Refactoring a module I was scared to touch
Web
How to safely refactor a legacy module. A case study on using characterization tests to make a deterministic pipeline reliable enough for a modern AI agent.
There was a module in a system I worked on that we called "the dragon." It was a critical data processing pipeline that had run, untouched, for nearly a decade. The original authors were long gone and the code was a thousand-line monolith of tangled dependencies. The rule was simple: don't touch the dragon.
That rule held until a new requirement emerged: an LLM-based agent needed to use the dragon's output as a trusted source of truth. The agent's work was generative and probabilistic, so it absolutely required its inputs to be stable and deterministic. Suddenly, the dragon's undocumented, brittle nature went from being a technical debt problem to an architectural blocker. My job was to operate on the patient without it bleeding out on the table.
The Real Risk: Brittle Determinism
The fear surrounding this module wasn't just about its complexity; it was about its brittleness. In my experience, a change in one part of a system like this causes an unexpected failure in another. A full rewrite was tempting, but the module was a core dependency for half a dozen services. A big-bang replacement would have been a months-long project with an unacceptably high risk of breaking production in subtle ways.
Another option was to use an approach like the Strangler Fig pattern, which Martin Fowler describes as a way to incrementally replace a system by routing calls through a new facade. This is an excellent pattern for migrating services. But in this case, the dragon was a library, not a service, and my primary goal wasn't just to replace it—it was to make the existing, proven logic understandable and reliable so the new agentic system could depend on it. That required going inside. The strategy had to be containment, not demolition.
A Safety Harness of Characterization Tests
Before I could change a single line of code, I needed a safety net. I couldn't write traditional unit tests because I didn't know what the "correct" logic was supposed to be. The existing behavior, bugs and all, was the de facto specification. The solution comes directly from Michael Feathers' canonical book, Working Effectively with Legacy Code: characterization tests.
The process is disciplined but straightforward. First, I logged a week's worth of real-world inputs being fed into the module in production. Then, for each input, I recorded the exact output it produced—the return value, any database changes, every side effect. Finally, I built a test suite that did nothing more than feed each captured input into the module and assert that the new output was identical to the recorded one. This test suite didn't prove the module was correct. It proved the module behaved exactly as it did yesterday. With this tripwire in place, I could begin surgery.
The First Incision: Extracting Pure Functions
The first step should always be the smallest, most certain win. I scanned the thousand-line function and found a 50-line block that performed a pure data transformation. It took a data structure, applied a few rules, and returned a new one. It had no side effects. It was a perfect candidate for extraction.
My workflow was methodical. I carefully copied that block into a new, separate function. Then I wrote a handful of focused unit tests for just that new function, giving a piece of this logic a clear specification for the first time.

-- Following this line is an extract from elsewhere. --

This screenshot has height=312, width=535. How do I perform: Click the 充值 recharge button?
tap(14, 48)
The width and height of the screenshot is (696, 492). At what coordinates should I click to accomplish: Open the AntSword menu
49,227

I replaced the original 50-line block in the main module with a single call to my new, tested function. Finally, I ran the entire characterization test suite. It passed. The overall behavior hadn't changed, but a small piece of the dragon was now isolated, understood, and protected.
From Opaque Box to Composable Pipeline
What followed was two weeks of patient work, repeating that pattern. I would identify another semi-independent chunk of logic—a validation routine, a data enrichment step—and extract it into its own tested function. Each time, I'd replace the original code and run the full characterization suite to ensure nothing had broken. This method isn't fast, but its power is in its safety and momentum.

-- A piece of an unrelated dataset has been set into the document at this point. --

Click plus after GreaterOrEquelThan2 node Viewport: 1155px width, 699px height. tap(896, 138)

With every successful extraction, the original monolithic function got smaller and easier to read. The suite of specific unit tests grew, increasing my confidence. Gradually, the structure of the beast revealed itself. What looked like one monstrous task was actually a dozen smaller, well-defined responsibilities fused together. Separating them made the system more deterministic and far less frightening.
After three weeks, the work was done. The original thousand-line function was now a 100-line coordinator calling out to two dozen small, well-named, and independently tested helper functions. The "black box" was now a clean, composable pipeline whose outputs I could guarantee. The new LLM agent had its reliable, deterministic foundation.
Concrete Takeaways
The most intimidating systems are often just simple systems tangled together. Making them safe for a modern software, data, and AI world is often more about archeology than greenfield invention. Here is what I learned from the process.
- Map Your Architecture: Identify which parts of your system are deterministic (and must be reliable) and which are agentic (and can be probabilistic). The quality of the latter often depends entirely on the quality of the former.
- Build a Safety Net First: Before you refactor, build a harness of characterization tests to lock down existing behavior. Without it, you are flying blind. Credit to Michael Feathers' work is essential here.
- Extract, Don't Rewrite: Isolate small, pure functions one at a time. Each extraction is a small victory that reduces complexity and builds momentum safely. The goal is to untangle, not to detonate.
- Value the Boring Work: This work isn't glamorous. It doesn't produce flashy demos. But turning a brittle, feared component into a durable, understood asset is one of the highest-value activities in engineering. It's the work that lasts.